Exercise directions:
Below are some entries. Reproduce them word for word.

Extracted records START

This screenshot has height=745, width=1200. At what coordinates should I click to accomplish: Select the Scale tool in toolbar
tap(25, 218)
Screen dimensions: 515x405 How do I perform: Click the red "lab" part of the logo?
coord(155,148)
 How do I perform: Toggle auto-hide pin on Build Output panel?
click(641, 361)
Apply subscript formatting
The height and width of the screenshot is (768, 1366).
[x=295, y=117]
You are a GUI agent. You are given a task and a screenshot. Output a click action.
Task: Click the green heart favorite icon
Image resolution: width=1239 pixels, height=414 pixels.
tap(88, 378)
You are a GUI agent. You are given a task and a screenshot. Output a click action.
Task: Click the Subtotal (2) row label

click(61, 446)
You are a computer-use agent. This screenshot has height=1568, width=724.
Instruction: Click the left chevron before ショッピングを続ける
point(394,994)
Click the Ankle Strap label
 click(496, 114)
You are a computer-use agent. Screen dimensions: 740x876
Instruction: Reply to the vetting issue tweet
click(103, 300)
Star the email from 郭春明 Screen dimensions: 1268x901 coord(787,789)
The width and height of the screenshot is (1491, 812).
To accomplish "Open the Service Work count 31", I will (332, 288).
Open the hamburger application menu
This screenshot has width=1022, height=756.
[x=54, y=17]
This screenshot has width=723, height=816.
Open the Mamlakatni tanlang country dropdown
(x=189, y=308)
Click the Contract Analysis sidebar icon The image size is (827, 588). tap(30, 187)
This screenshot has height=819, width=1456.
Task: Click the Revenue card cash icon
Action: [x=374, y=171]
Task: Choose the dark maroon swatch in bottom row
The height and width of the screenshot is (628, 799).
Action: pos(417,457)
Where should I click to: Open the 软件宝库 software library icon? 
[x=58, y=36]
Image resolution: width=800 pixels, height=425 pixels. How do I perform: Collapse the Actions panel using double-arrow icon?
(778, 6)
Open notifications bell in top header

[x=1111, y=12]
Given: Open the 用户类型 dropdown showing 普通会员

Extracted records END

Reply:
This screenshot has height=745, width=1200. At what coordinates should I click to accomplish: Select the Scale tool in toolbar
tap(25, 218)
Screen dimensions: 515x405 How do I perform: Click the red "lab" part of the logo?
coord(155,148)
 How do I perform: Toggle auto-hide pin on Build Output panel?
click(641, 361)
Apply subscript formatting
The height and width of the screenshot is (768, 1366).
[x=295, y=117]
You are a GUI agent. You are given a task and a screenshot. Output a click action.
Task: Click the green heart favorite icon
Image resolution: width=1239 pixels, height=414 pixels.
tap(88, 378)
You are a GUI agent. You are given a task and a screenshot. Output a click action.
Task: Click the Subtotal (2) row label

click(61, 446)
You are a computer-use agent. This screenshot has height=1568, width=724.
Instruction: Click the left chevron before ショッピングを続ける
point(394,994)
Click the Ankle Strap label
 click(496, 114)
You are a computer-use agent. Screen dimensions: 740x876
Instruction: Reply to the vetting issue tweet
click(103, 300)
Star the email from 郭春明 Screen dimensions: 1268x901 coord(787,789)
The width and height of the screenshot is (1491, 812).
To accomplish "Open the Service Work count 31", I will (332, 288).
Open the hamburger application menu
This screenshot has width=1022, height=756.
[x=54, y=17]
This screenshot has width=723, height=816.
Open the Mamlakatni tanlang country dropdown
(x=189, y=308)
Click the Contract Analysis sidebar icon The image size is (827, 588). tap(30, 187)
This screenshot has height=819, width=1456.
Task: Click the Revenue card cash icon
Action: [x=374, y=171]
Task: Choose the dark maroon swatch in bottom row
The height and width of the screenshot is (628, 799).
Action: pos(417,457)
Where should I click to: Open the 软件宝库 software library icon? 
[x=58, y=36]
Image resolution: width=800 pixels, height=425 pixels. How do I perform: Collapse the Actions panel using double-arrow icon?
(778, 6)
Open notifications bell in top header

[x=1111, y=12]
Given: Open the 用户类型 dropdown showing 普通会员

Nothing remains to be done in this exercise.